The U.S. Environmental Protection Agency issued a significant new use rule (SNUR) for Di-n-pentyl phthalate (DnPP), requiring any company manufacturing, processing or importing the chemicals to notify EPA 90 days in advance so the agency can evaluate their intended use and, if necessary, take action to prohibit or limit the activity.
“Most uses of DnPP, a phthalate, which can be used in PVC plastics and has been shown to cause developmental and/or reproductive effects in laboratory animals,” the agency said in a news release.
DnPP has been phased out most of U.S. and European PVC production, but to resume its use for anything other than a chemical standard for analytical experiments or evaluation, EPA must be notified, under the new rule.
DnPP is one of five phthalates for which a Consumer Product Safety Commission panel recommended a permanent ban earlier this year.

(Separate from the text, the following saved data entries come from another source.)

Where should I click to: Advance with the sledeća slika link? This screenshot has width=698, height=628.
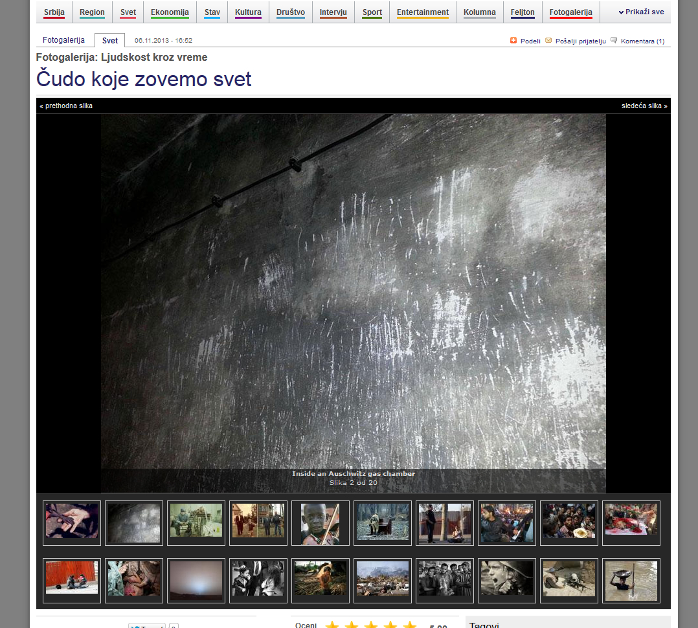coord(644,106)
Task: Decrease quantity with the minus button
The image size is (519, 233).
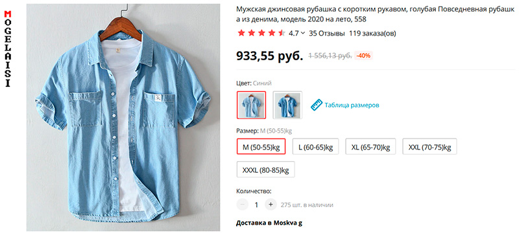Action: point(242,205)
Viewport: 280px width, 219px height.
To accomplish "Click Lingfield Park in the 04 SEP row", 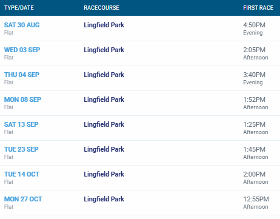I will click(x=104, y=75).
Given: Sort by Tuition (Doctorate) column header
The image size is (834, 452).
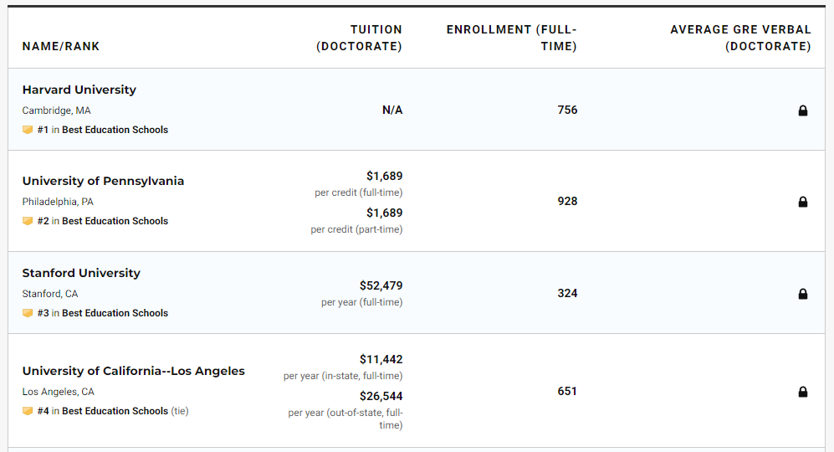Looking at the screenshot, I should click(x=359, y=38).
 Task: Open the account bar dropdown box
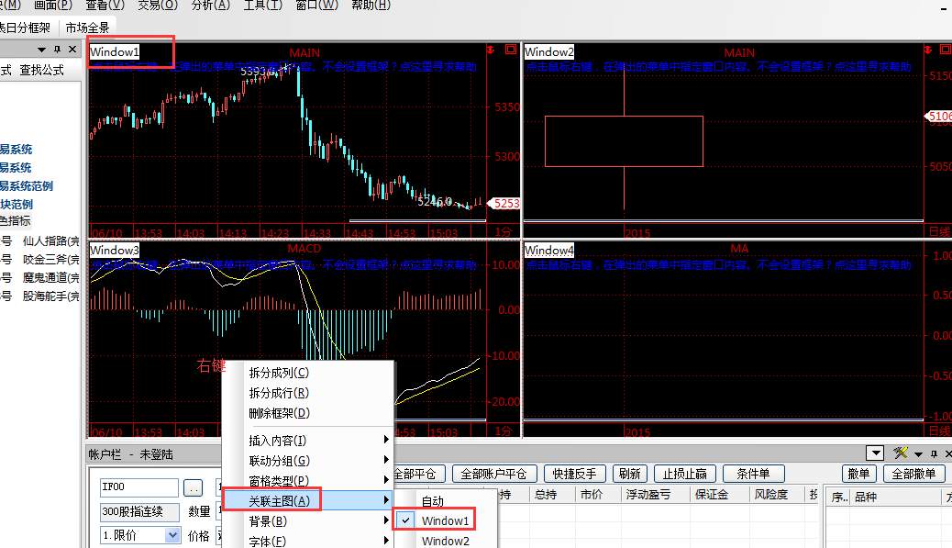point(875,453)
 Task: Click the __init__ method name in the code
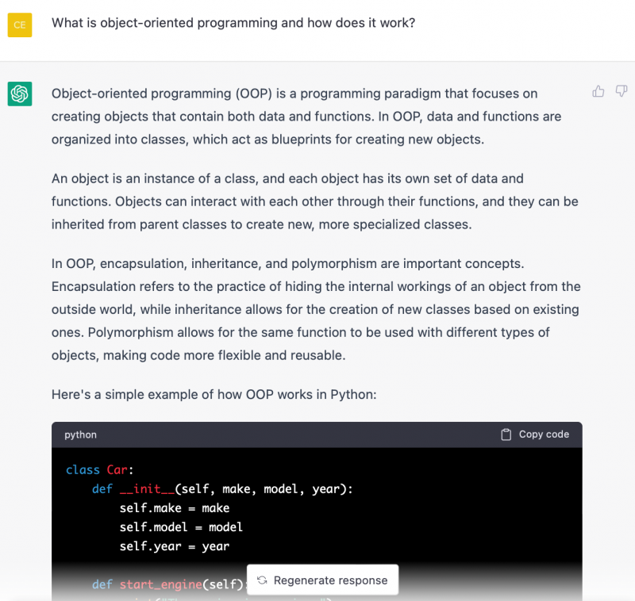(146, 489)
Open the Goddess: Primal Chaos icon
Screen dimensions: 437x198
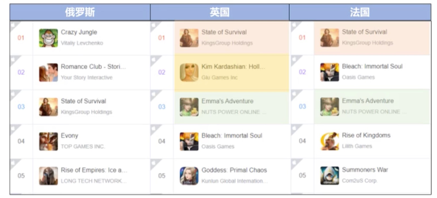coord(189,176)
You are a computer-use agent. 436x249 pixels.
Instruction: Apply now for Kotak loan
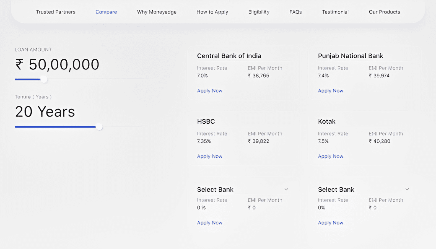[x=330, y=156]

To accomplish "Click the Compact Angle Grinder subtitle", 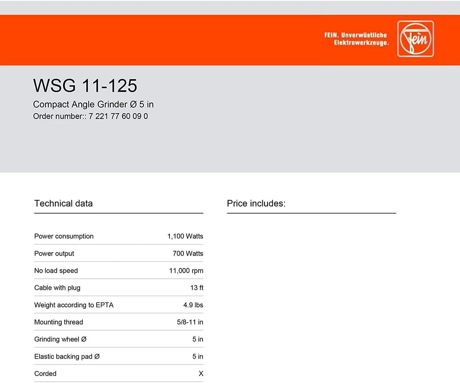I will click(94, 104).
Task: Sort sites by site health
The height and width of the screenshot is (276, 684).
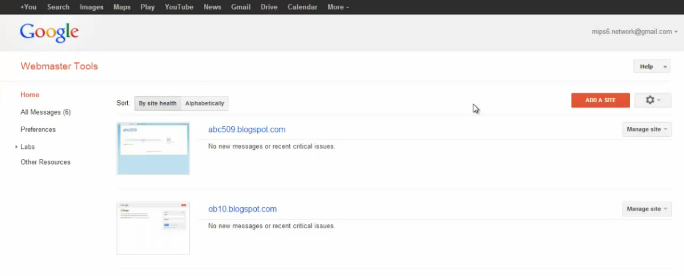Action: (157, 103)
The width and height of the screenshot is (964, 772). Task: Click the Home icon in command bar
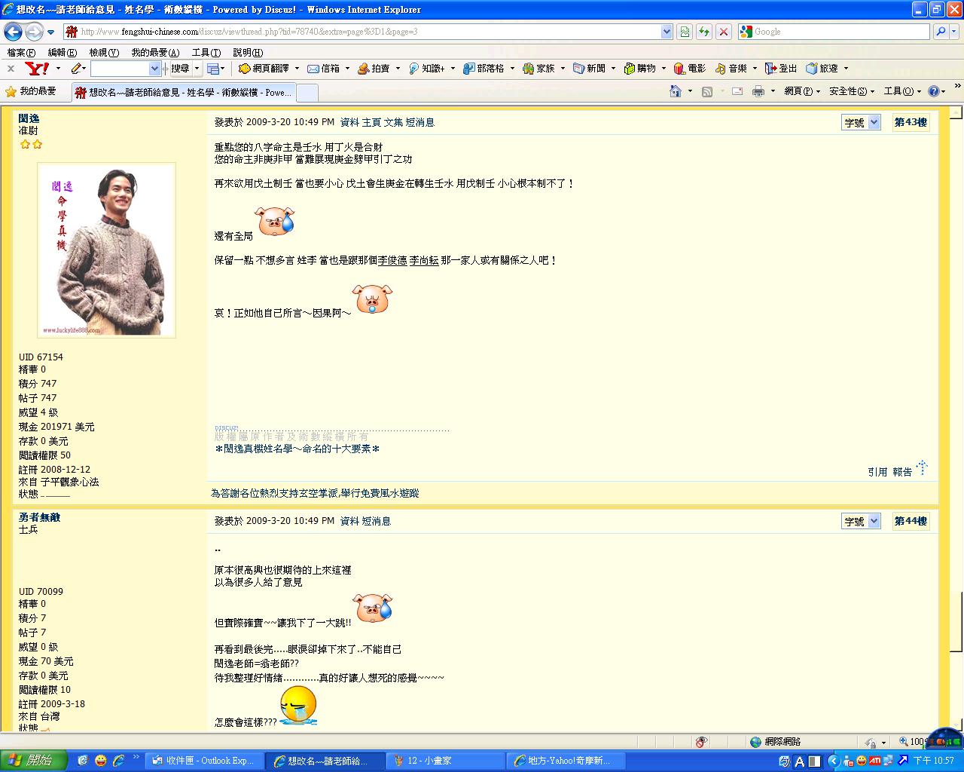tap(676, 91)
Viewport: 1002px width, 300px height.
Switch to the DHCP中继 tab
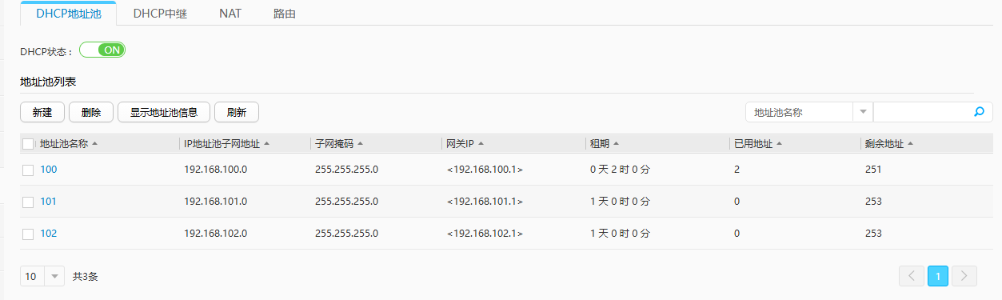point(160,14)
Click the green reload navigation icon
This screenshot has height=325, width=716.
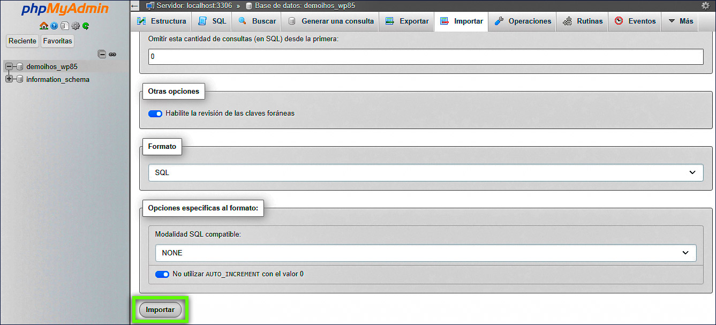point(85,26)
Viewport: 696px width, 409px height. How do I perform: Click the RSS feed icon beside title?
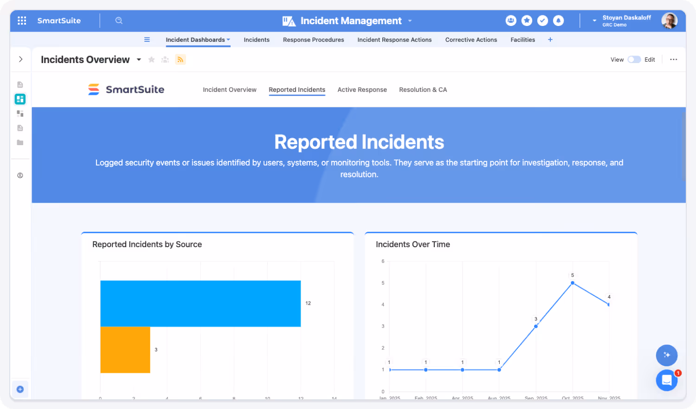(180, 59)
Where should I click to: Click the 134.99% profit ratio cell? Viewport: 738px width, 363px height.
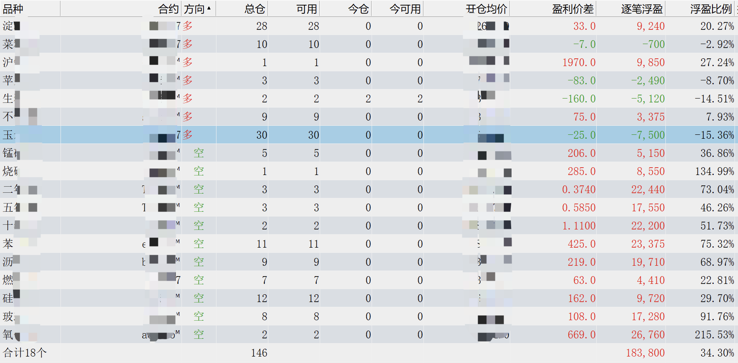pos(714,171)
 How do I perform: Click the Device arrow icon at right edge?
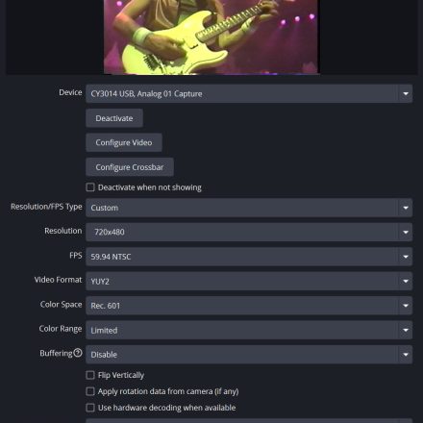coord(406,93)
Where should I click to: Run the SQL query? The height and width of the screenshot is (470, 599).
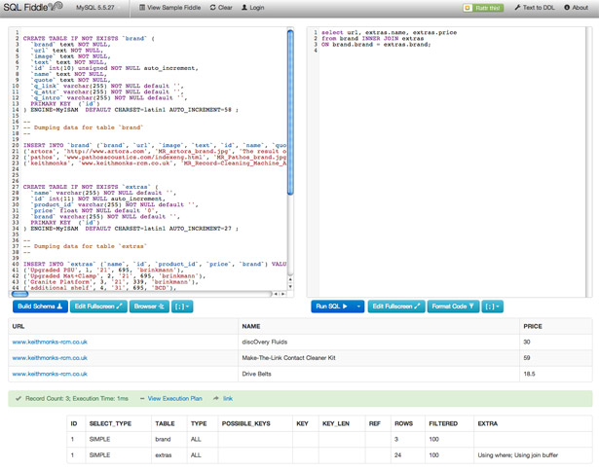331,307
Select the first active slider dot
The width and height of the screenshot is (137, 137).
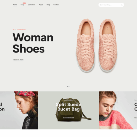pos(67,86)
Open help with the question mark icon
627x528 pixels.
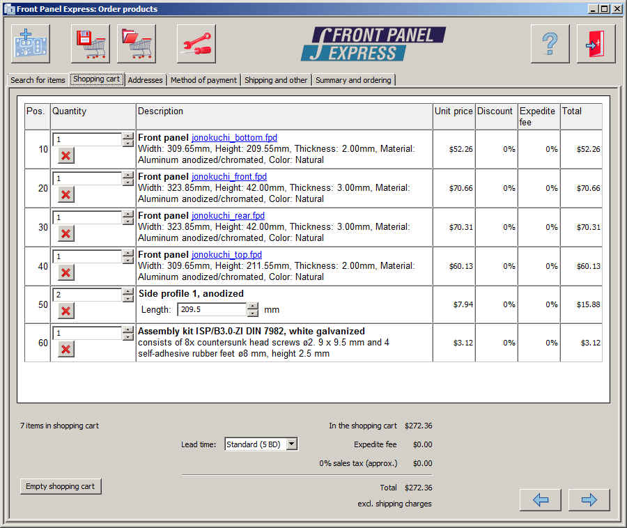point(550,44)
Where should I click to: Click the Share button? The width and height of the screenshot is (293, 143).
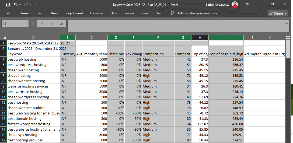pos(278,13)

The Chronic Hazard Advisory Panel recommended that DnPP as well as diisobutyl phthalate (DIBP), di-n-hexyl phthalate (DnHP) and dicyclohexyl phthalate (DCHP) be permanently banned from use in children's toys and childcare articles at levels greater than 0.1 percent.
EPA has been evaluating DnPP and other phthalates since 2012 under the Toxic Substances Control Act.